Pro-survival C3G protein is a family member of guanine nucleotide exchange factor in the integrin pathway. After stimulation by signals through integrins, C3G binds with N-terminal Src homology 3 domain of its upstream adaptor CrkL, and subsequently activates its downstream GTPases such as Rac1 [20]. On the basis of existing evidences, pro-survival C3G can inhibit cell apoptosis in vitro cardiomyocytes via up-regulation of its downstream pro-survival AKT, p-ERK1/2, Bcl-2 and down-regulation of pro-apoptotic Bax [7, 9]. In addition, our current experimental study has replenished that knockout of pro-survival C3G by a specific knockout lentivirus can promote cell apoptosis in vitro cardiac fibroblastic cell line via down-regulation of p-ERK1/2, Bcl-2, and up-regulation of Bax. A previous study has confirmed that pro-survival expression of C3G, p-ERK1/2 and Bcl-2 were up-regulated, while pro-apoptotic Bax expression was down-regulated in the surviving myocardium after MI [8]. These molecular expression changes possibly resulted from the global activation of sympathetic nervous system and RAAS induced by MI. However, for the first time, we have documented that knockdown of pro-survival C3G in myocardium mitigated cardiomyocytic apoptosis, myocardial fibrosis and remodeling around the infarcted lesion, possibly via down-regulation of pro-survival p-ERK1/2, Bcl-2, and up-regulation of pro-apoptotic Bax mainly in vivo cardiac fibroblasts in the surviving myocardium.

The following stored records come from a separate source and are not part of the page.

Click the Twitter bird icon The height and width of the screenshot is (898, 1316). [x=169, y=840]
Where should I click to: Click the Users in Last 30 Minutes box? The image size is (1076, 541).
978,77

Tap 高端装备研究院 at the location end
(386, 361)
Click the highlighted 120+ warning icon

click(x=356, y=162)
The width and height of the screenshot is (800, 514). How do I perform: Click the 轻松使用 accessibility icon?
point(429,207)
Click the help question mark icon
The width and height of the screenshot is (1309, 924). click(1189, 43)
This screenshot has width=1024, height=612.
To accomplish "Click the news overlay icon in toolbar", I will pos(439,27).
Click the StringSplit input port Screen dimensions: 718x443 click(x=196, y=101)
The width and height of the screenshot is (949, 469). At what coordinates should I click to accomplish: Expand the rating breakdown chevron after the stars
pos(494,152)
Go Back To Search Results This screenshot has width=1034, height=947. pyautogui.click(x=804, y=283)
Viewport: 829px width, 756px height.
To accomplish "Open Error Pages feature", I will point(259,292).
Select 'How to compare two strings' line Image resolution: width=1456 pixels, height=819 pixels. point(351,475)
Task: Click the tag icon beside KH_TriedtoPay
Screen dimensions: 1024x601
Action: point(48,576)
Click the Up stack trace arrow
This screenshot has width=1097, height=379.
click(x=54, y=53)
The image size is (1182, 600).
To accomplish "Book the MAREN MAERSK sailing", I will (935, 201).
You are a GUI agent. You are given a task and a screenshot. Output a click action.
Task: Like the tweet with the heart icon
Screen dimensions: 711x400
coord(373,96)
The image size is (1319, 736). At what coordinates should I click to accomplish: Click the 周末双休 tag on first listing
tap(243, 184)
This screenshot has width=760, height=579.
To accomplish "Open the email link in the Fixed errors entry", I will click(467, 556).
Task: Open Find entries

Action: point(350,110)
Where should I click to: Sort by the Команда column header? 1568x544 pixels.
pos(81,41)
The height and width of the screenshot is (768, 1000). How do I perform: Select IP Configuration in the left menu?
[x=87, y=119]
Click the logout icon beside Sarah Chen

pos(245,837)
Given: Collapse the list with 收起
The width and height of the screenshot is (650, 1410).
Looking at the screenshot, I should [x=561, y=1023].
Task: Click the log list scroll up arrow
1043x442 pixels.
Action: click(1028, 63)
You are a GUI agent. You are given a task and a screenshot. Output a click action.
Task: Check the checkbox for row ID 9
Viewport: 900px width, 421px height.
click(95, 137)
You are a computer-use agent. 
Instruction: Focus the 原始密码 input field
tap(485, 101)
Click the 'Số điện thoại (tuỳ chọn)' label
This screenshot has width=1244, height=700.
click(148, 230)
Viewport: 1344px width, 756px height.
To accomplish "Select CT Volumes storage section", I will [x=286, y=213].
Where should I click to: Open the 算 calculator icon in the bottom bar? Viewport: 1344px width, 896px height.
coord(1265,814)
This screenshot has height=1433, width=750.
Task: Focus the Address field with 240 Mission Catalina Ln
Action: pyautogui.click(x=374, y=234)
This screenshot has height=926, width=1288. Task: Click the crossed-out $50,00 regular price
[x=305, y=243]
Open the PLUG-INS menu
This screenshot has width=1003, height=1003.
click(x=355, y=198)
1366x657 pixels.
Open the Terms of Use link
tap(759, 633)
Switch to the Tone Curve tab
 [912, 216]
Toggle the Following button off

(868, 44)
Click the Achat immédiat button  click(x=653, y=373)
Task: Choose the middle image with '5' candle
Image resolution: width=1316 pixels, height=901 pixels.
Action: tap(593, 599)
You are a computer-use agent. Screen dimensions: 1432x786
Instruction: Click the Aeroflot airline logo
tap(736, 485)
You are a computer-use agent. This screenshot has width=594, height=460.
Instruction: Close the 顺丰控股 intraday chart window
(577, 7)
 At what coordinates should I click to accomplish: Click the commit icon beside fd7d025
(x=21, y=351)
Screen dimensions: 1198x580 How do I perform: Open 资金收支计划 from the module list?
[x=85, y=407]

The underlying mechanisms for the mitigation of the surviving myocardial remodeling after MI by knockdown of pro-survival C3G in myocardium are as follows: Cardiac fibroblast in vivo may play a major role in cell survival in vivo cardiomyocytes after MI [1]; While the proliferative cardiac fibroblasts in vivo may be more susceptible to the treatment with C3G knockdown lentivirus than non-proliferative cardiomyocytes in vivo. Knockdown of pro-survival C3G may mainly depress the proliferation of cardiac fibroblasts in the myocardium, and alleviate myocardial fibrosis, and consequently result in inhibition of cardiomyocytic apoptosis and myocardial remodeling after MI, although knockdown of C3G may lead to cellular apoptosis both in vivo cardiac fibroblasts and myocytes in the surviving myocardium. Appropriate-intensity transient knockdown of pro-survival C3G, which may mainly inhibit cardiac fibroblast proliferation, could be developed as a novel potential therapeutic measure to relieve the surviving myocardial remodeling, fibrosis, ischemic cardiomyopathy and cardiac dysfunction. Moreover, we have used experimental results in vitro H9C2 cardiac myoblasts to interpret mechanisms for cardiac structural phenotypic changes in vivo. As considering that the H9C2 cell has some different phenotypes from adult primary cardiomyocyte, the conclusions made in this study should be taken cautiously.
In this study, the recombinant lentivirus can knockout C3G in vitro cardiac myocytic and fibroblastic cell lines. However, it can not knockout all of C3G in the myocardium, because C3G knockout lentivirus was administered just transiently in the myocardium. Nevertheless, it can knockdown part of C3G in the myocardium and positively affect the myocardial remodeling. The effects of permanently systemic C3G knockout on surviving myocardial remodeling after MI are still unclear. The role of pro-survival C3G in myocardial remodeling remains to be redefined in the future via establishment of animal transgenic model with systemic knockout of C3G.